Washington: A visa scam at Tri Valley
University in California, that has affected hundreds of Indian
students, is just the tip of an iceberg and a large number of
such institutes exit in the US, a probe report here has said.
"Other colleges most of them unaccredited exploit
byzantine federal regulations, enrolling almost exclusively
foreign students and charging them upward of USD 3,000 for a
chance to work legally in the US," said the report released by
Chronicle of Higher Education.
Such educational institute flourish in California and
Virginia, where regulations are lax, and many of their
practises for instance, holding some classes on only three
weekends per semester are unconventional, to say the least,
the report added.
"These colleges usher in thousands of foreign students
and generate millions of dollars in profits because they have
the power, bestowed by the US government, to help students get
visas," it said, adding while these institutions are
well-known among Indian students looking to work full time,
they have managed to go mostly unnoticed in the US.

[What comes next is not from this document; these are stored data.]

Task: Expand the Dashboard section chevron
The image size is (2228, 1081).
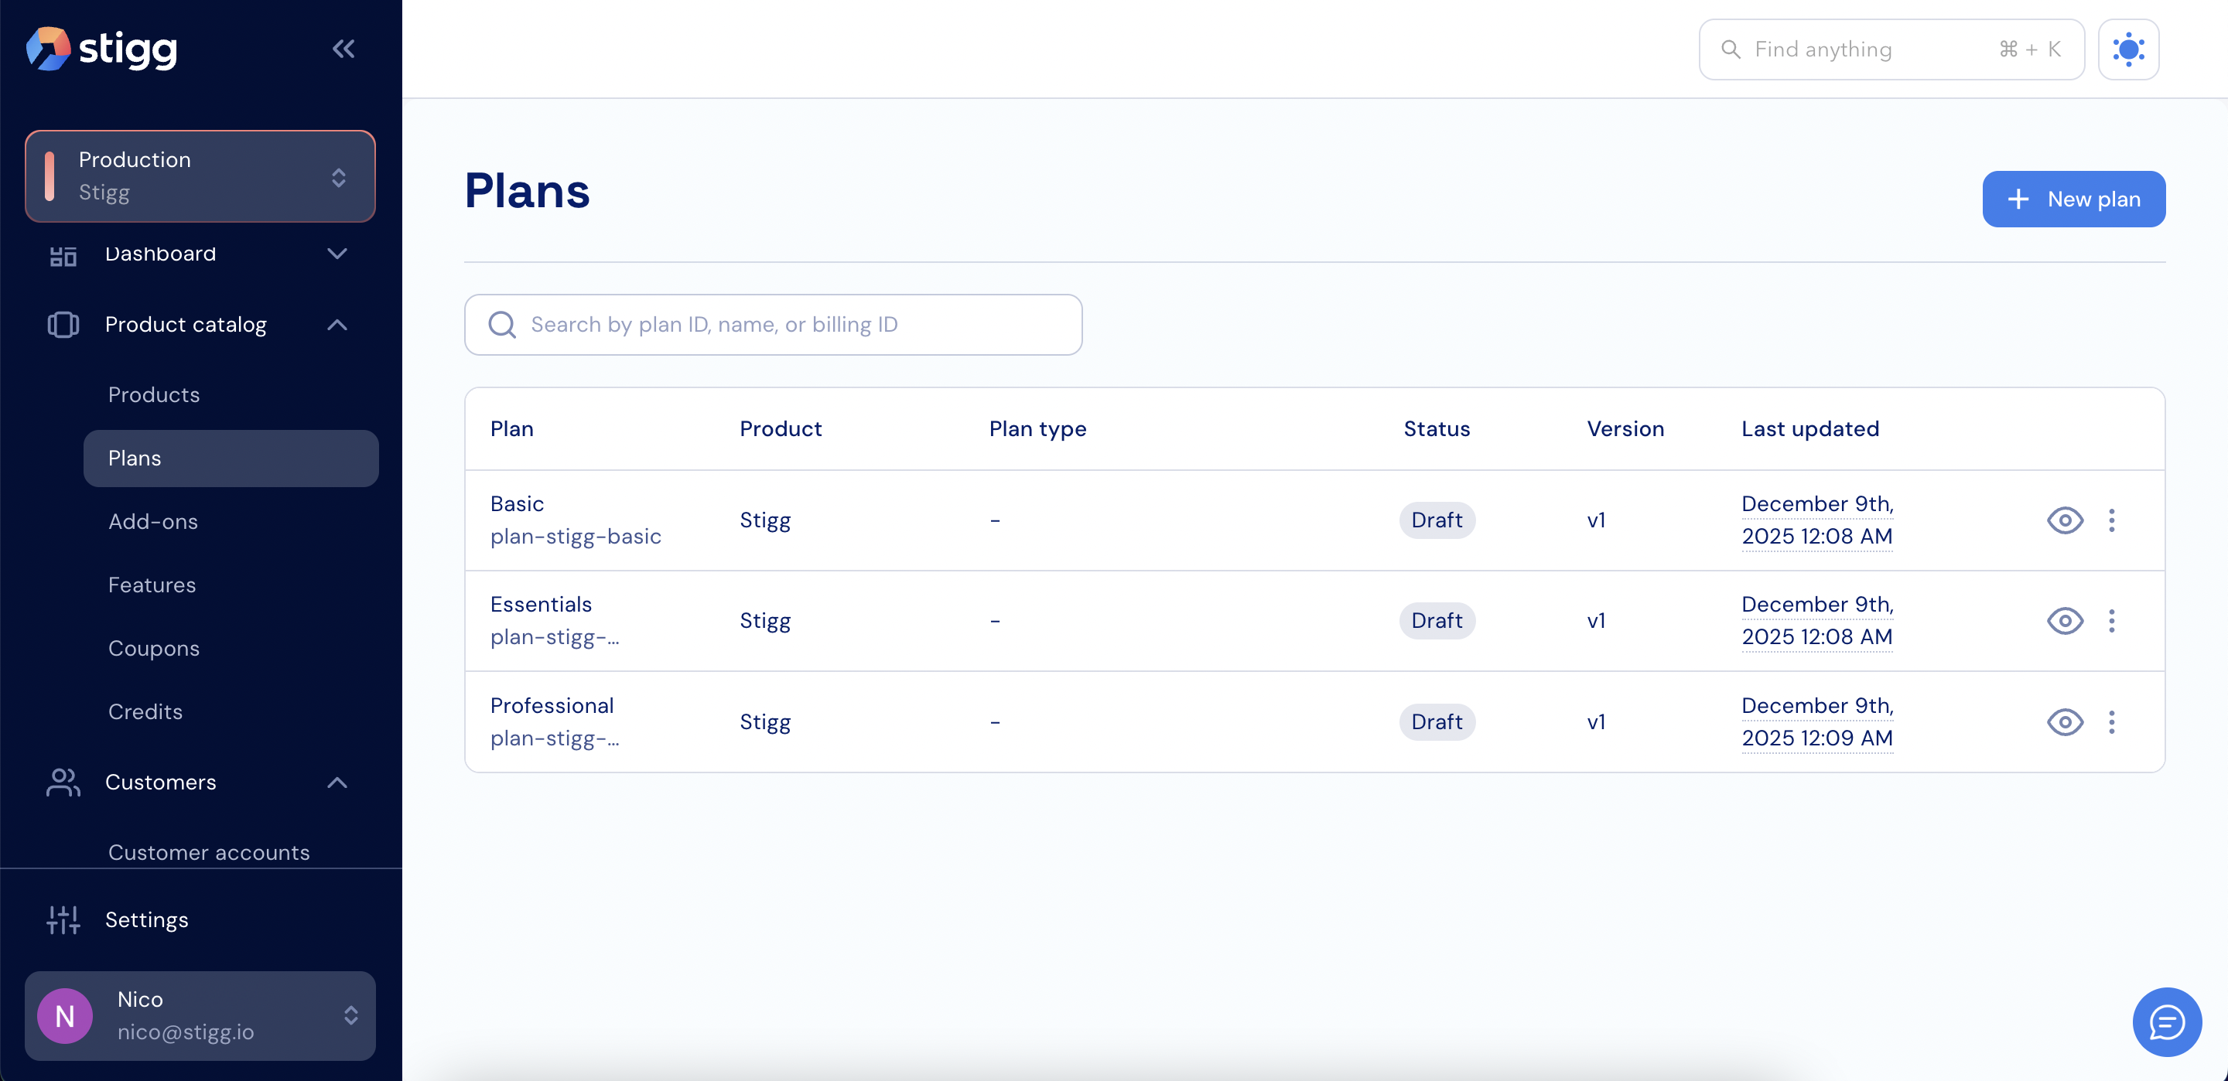Action: 337,253
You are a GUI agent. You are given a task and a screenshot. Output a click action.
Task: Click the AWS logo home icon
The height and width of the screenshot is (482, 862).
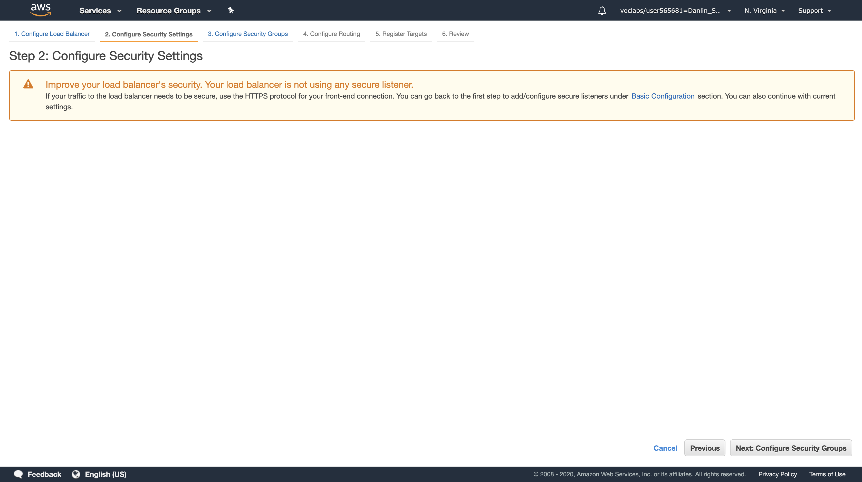40,10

In more than a dozen interviews to Chronicle, students
at these institutions say that an American degree, any
American degree, will help them get a better job or earn a
promotion back home, the report said.
"They say they choose these unaccredited colleges for
their flexibility, their low cost, academic quality and
because of the recommendations of other students from their
home region. In online forums, students are blunter: What
they actually talk about is who will let them work `from Day
1`," it said.
According to the report, Homeland-security officials
say they are not blind to the existence of other Tri-Valleys,
although they wouldn`t comment on, or even confirm, current
"They concede that regulations governing
foreign-student employment are vulnerable to exploitation.
These areas are ripe for abuse," said a top administrator with
Immigration and Customs Enforcement, which monitors 10,300
schools and colleges that grant visa documents.
"We look very closely," it said. "Officials say that
the agency is doing the best it can, given its resources and
authority. An increase in Sevis fees the system is entirely
self-financed will support the creation of a new enforcement
unit focused solely on school and college violations and allow
for the creation of a 60-person team of regionally based
liaisons to act as contacts and more closely monitor colleges
on the ground," the report said.
According to a federal complaint filed in a California
court in January, the TVU had helped foreign nationals, mostly
Indians, illegally acquire immigration status.
The university is said to have 1,555 students. As many
as 95 per cent of these students are Indian nationals. The
university was closed on charges of massive visa fraud.